[ACTION ITEM]: Quote every line from the top of the listing down to and including the line that contains "Change the Tile".

(ENTRIES SUPPLIED begins)

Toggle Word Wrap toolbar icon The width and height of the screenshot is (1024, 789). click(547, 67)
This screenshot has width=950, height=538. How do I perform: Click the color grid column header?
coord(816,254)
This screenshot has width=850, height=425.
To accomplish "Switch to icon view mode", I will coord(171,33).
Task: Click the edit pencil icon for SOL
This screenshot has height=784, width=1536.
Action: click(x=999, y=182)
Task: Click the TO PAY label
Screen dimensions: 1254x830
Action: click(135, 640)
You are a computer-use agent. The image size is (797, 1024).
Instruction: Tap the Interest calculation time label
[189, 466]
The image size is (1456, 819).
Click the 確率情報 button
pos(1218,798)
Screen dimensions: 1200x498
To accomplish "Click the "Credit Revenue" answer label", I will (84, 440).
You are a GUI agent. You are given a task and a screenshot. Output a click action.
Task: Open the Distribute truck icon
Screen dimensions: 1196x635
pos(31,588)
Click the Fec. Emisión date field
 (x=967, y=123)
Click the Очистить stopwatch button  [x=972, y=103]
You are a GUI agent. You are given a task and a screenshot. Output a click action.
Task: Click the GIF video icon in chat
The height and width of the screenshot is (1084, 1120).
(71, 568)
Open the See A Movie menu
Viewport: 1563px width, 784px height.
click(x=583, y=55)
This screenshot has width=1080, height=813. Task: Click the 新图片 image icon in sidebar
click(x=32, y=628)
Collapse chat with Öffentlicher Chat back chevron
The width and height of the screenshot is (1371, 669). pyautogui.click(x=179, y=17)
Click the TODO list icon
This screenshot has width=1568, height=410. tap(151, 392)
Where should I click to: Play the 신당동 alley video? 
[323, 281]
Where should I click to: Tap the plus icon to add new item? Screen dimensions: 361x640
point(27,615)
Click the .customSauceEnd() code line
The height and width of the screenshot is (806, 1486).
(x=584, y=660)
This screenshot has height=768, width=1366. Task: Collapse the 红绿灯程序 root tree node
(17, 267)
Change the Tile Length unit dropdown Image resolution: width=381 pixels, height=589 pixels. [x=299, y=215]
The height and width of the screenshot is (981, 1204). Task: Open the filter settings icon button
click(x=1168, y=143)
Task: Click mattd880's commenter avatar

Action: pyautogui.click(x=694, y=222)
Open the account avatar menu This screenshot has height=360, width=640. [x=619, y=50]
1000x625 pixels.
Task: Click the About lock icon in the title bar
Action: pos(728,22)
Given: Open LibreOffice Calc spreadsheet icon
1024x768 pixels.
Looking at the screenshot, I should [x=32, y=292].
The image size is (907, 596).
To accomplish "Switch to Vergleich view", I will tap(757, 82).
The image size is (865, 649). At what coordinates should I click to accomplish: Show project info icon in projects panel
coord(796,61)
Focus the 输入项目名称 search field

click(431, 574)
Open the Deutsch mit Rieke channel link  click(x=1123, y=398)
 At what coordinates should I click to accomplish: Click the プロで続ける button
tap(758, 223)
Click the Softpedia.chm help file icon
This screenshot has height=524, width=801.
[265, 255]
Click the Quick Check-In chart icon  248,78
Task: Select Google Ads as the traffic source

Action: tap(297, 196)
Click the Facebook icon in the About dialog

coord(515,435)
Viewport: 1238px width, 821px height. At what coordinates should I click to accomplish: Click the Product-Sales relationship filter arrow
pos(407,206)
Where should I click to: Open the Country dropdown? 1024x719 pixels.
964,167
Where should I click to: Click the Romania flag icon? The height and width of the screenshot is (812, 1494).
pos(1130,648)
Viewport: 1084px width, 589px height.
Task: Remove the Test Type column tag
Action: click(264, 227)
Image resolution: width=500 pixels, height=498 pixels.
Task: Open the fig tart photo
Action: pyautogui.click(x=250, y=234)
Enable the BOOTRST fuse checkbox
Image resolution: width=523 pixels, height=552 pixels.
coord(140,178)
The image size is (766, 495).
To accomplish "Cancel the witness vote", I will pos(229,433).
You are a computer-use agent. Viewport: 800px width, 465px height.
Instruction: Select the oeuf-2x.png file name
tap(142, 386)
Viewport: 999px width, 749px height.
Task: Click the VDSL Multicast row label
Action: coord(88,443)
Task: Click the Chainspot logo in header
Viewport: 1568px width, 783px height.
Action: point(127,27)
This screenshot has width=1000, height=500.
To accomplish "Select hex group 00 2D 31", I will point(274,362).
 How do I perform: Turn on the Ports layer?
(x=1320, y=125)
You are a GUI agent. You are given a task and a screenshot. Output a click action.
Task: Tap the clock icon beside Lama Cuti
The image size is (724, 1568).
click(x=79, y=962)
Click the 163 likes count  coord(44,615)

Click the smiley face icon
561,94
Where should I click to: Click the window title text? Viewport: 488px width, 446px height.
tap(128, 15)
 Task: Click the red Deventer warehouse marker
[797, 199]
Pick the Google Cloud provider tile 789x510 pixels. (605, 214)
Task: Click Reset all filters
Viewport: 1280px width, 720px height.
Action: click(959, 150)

(ENTRIES SUPPLIED ends)

[WORKED SOLUTION]:
Toggle Word Wrap toolbar icon The width and height of the screenshot is (1024, 789). click(547, 67)
This screenshot has width=950, height=538. How do I perform: Click the color grid column header?
coord(816,254)
This screenshot has width=850, height=425.
To accomplish "Switch to icon view mode", I will coord(171,33).
Task: Click the edit pencil icon for SOL
This screenshot has height=784, width=1536.
Action: click(x=999, y=182)
Task: Click the TO PAY label
Screen dimensions: 1254x830
Action: click(135, 640)
You are a computer-use agent. The image size is (797, 1024).
Instruction: Tap the Interest calculation time label
[189, 466]
The image size is (1456, 819).
Click the 確率情報 button
pos(1218,798)
Screen dimensions: 1200x498
To accomplish "Click the "Credit Revenue" answer label", I will (84, 440).
You are a GUI agent. You are given a task and a screenshot. Output a click action.
Task: Open the Distribute truck icon
Screen dimensions: 1196x635
pos(31,588)
Click the Fec. Emisión date field
 (x=967, y=123)
Click the Очистить stopwatch button  [x=972, y=103]
You are a GUI agent. You are given a task and a screenshot. Output a click action.
Task: Click the GIF video icon in chat
The height and width of the screenshot is (1084, 1120).
(71, 568)
Open the See A Movie menu
Viewport: 1563px width, 784px height.
click(x=583, y=55)
This screenshot has width=1080, height=813. Task: Click the 新图片 image icon in sidebar
click(x=32, y=628)
Collapse chat with Öffentlicher Chat back chevron
The width and height of the screenshot is (1371, 669). pyautogui.click(x=179, y=17)
Click the TODO list icon
This screenshot has width=1568, height=410. tap(151, 392)
Where should I click to: Play the 신당동 alley video? 
[323, 281]
Where should I click to: Tap the plus icon to add new item? Screen dimensions: 361x640
point(27,615)
Click the .customSauceEnd() code line
The height and width of the screenshot is (806, 1486).
(x=584, y=660)
This screenshot has height=768, width=1366. Task: Collapse the 红绿灯程序 root tree node
(17, 267)
Change the Tile Length unit dropdown Image resolution: width=381 pixels, height=589 pixels. [x=299, y=215]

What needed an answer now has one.